→ Task statement:
Restate, word for word and with no pictures, the stretch of lines in the data below that begins at the line with "Click Hans Petter Schevik's profile photo" and ends at the line with "Given: Click 'On Which Form?' column header", inclusive.

Task input START

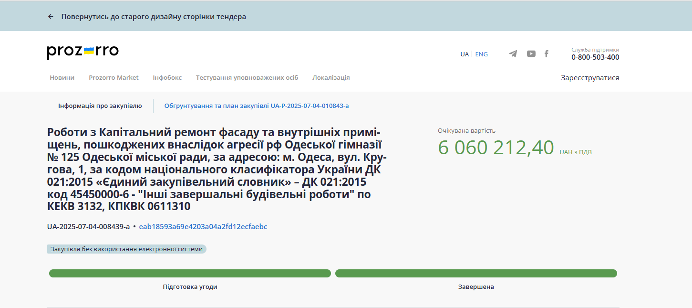Open the Prozorro Facebook page icon

coord(547,54)
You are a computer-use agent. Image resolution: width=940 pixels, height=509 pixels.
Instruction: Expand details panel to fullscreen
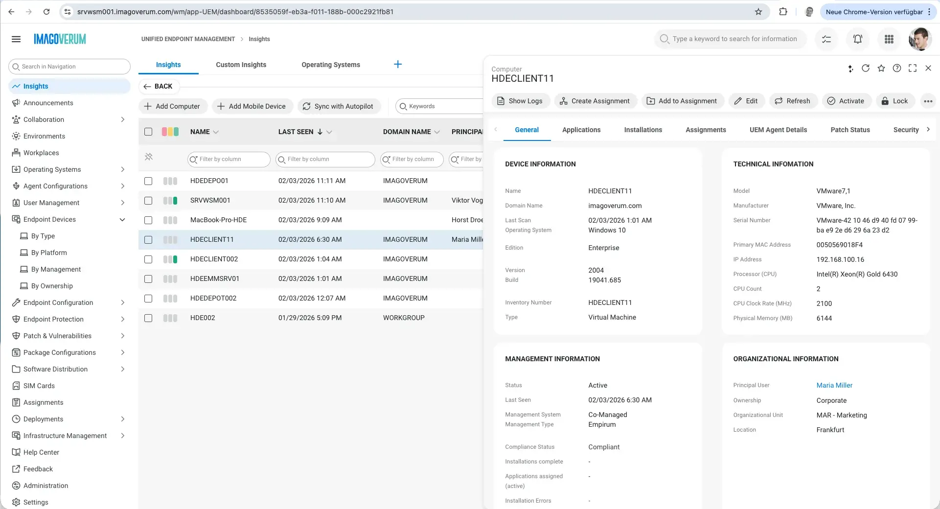[x=912, y=69]
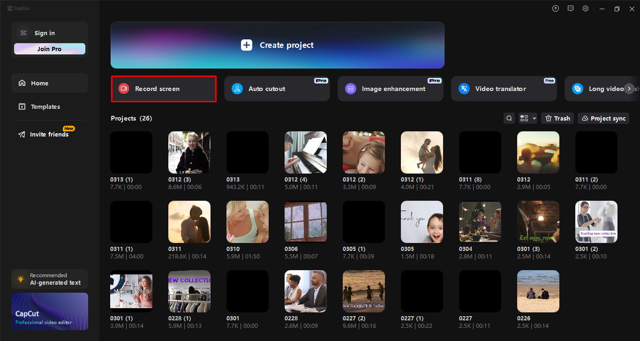This screenshot has width=640, height=341.
Task: Click Invite friends in the sidebar
Action: (48, 134)
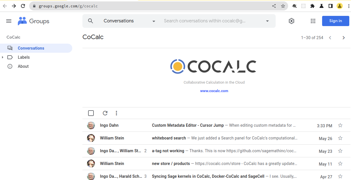The height and width of the screenshot is (180, 351).
Task: Open the three-dot more actions menu
Action: point(116,113)

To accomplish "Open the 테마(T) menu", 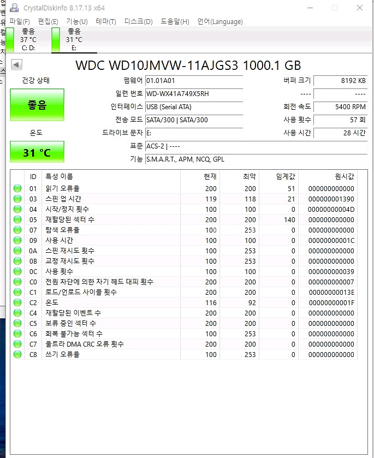I will [x=105, y=22].
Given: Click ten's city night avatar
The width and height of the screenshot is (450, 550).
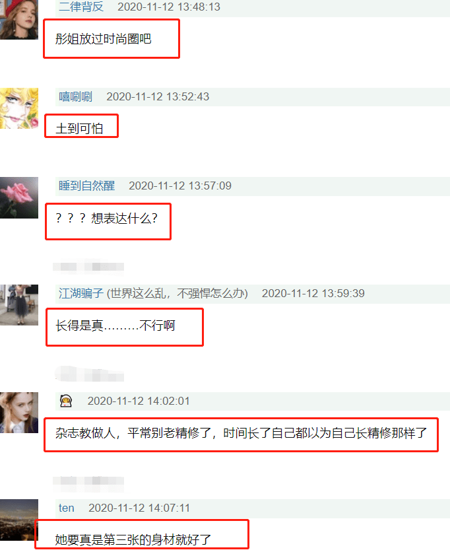Looking at the screenshot, I should click(x=19, y=520).
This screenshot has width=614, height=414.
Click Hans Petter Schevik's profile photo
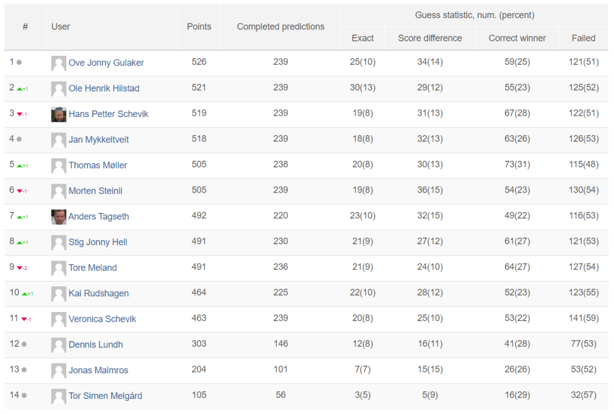(x=59, y=114)
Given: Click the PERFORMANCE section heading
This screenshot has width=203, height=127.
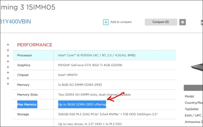Looking at the screenshot, I should tap(35, 45).
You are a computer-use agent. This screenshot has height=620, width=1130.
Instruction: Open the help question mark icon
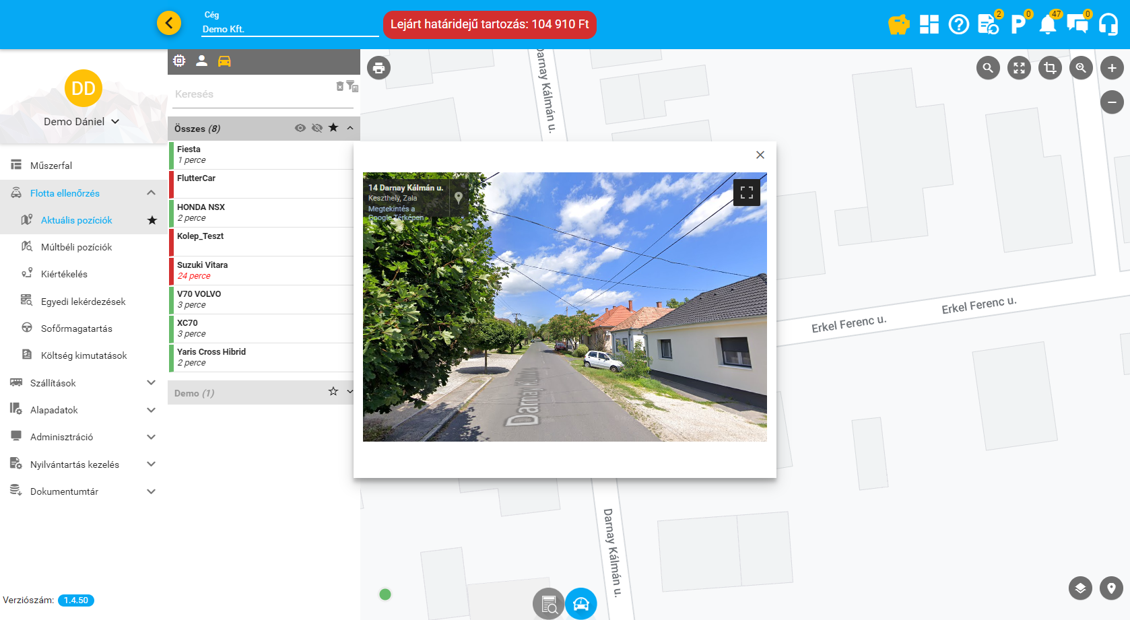click(958, 25)
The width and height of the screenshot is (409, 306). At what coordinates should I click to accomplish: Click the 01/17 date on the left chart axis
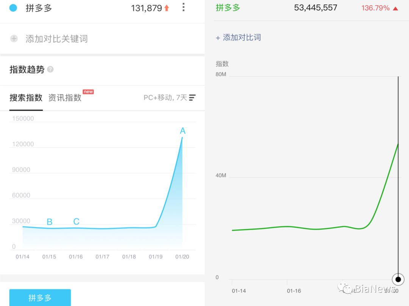click(x=102, y=257)
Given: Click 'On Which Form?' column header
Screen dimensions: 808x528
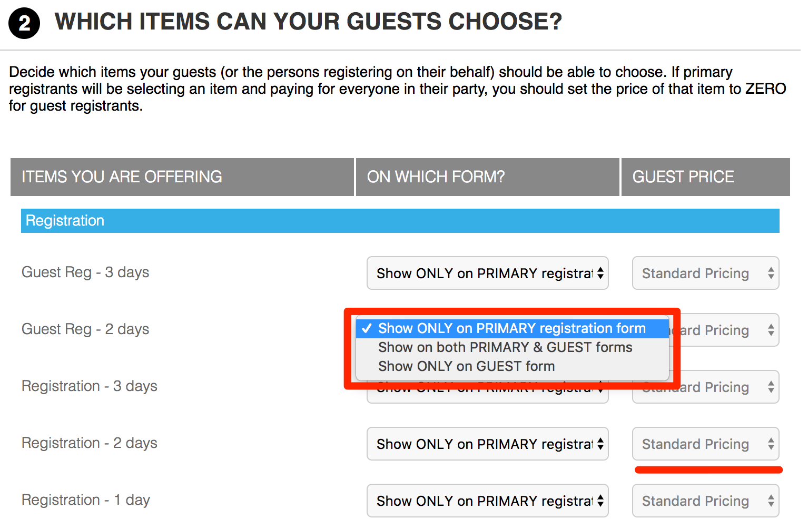Looking at the screenshot, I should [488, 177].
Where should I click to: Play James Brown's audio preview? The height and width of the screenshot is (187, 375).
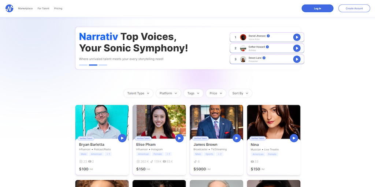237,138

Task input END

→ Solution for this exercise:
Click Hans Petter Schevik's profile photo
(x=59, y=114)
Given: Click the PERFORMANCE section heading
This screenshot has width=203, height=127.
Looking at the screenshot, I should tap(35, 45).
You are a computer-use agent. This screenshot has height=620, width=1130.
Instruction: Open the help question mark icon
click(958, 25)
The width and height of the screenshot is (409, 306). At what coordinates should I click to accomplish: Click the 01/17 date on the left chart axis
click(x=102, y=257)
Given: Click 'On Which Form?' column header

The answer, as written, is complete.